Segment Open
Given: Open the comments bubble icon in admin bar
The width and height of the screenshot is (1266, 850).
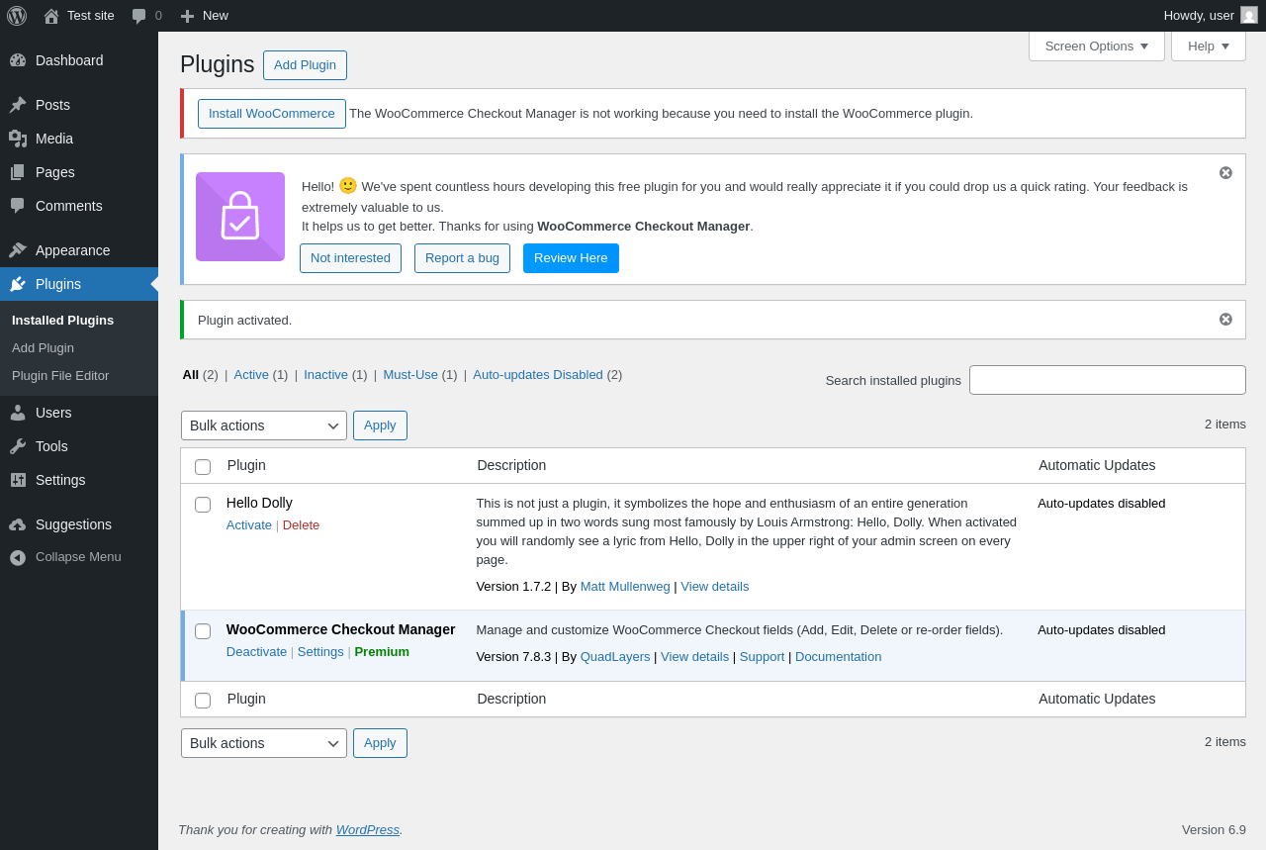Looking at the screenshot, I should 139,16.
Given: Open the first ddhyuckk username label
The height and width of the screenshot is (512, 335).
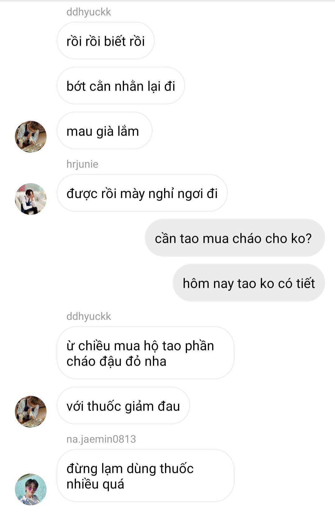Looking at the screenshot, I should click(x=89, y=12).
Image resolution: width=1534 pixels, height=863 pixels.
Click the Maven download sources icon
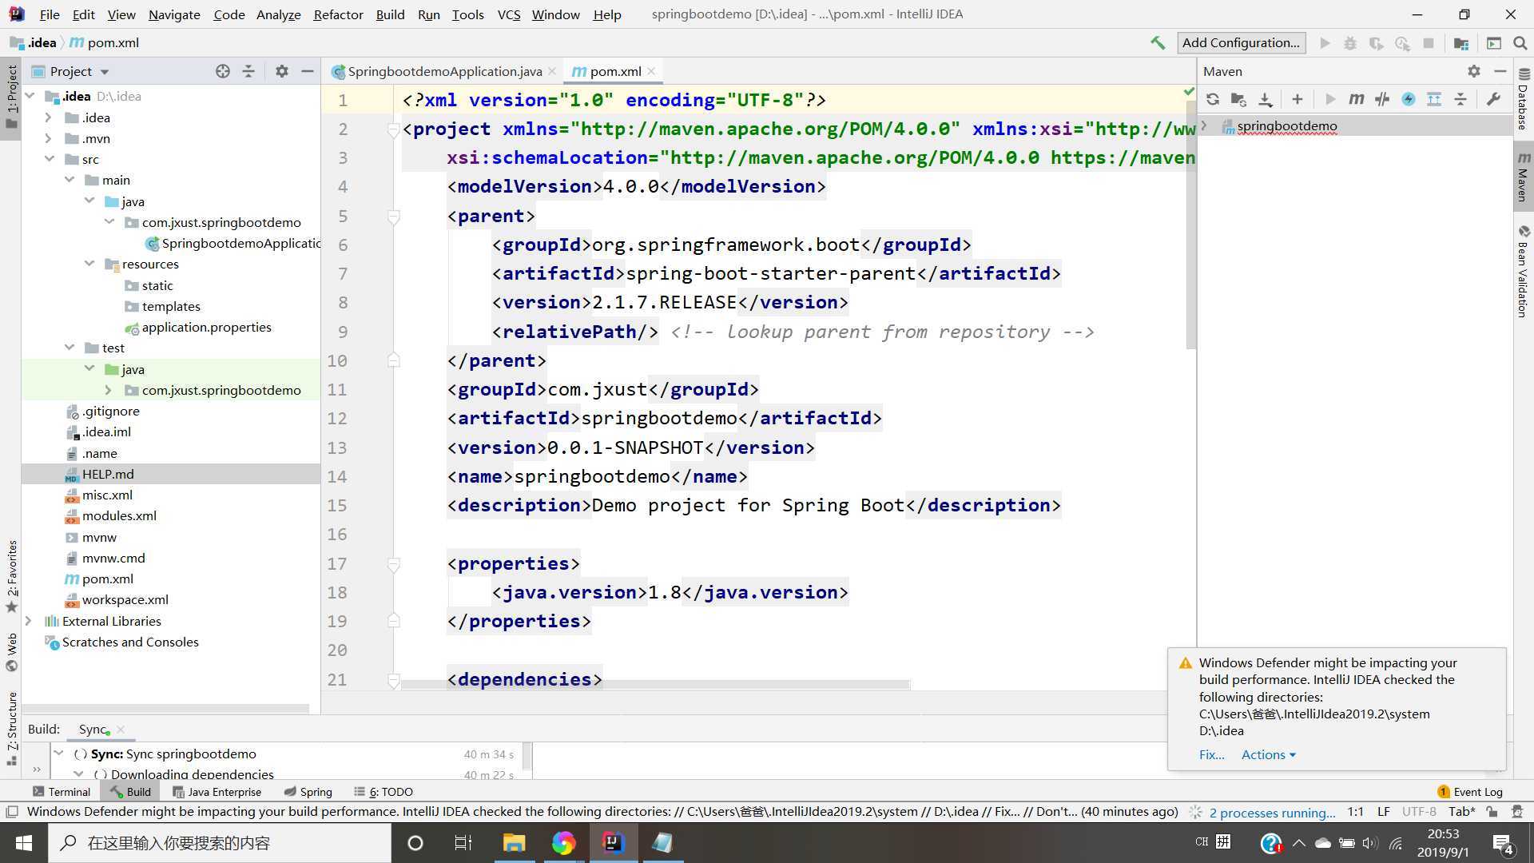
Segment Closed
_Exercise:_
Beginning with the line containing "The height and" and ending with the last line of the data, output those lines exactly and nothing more. Omit every picture.

_Answer to this problem:_
The height and width of the screenshot is (512, 335).
Looking at the screenshot, I should click(x=89, y=12).
Image resolution: width=1534 pixels, height=863 pixels.
Click the Maven download sources icon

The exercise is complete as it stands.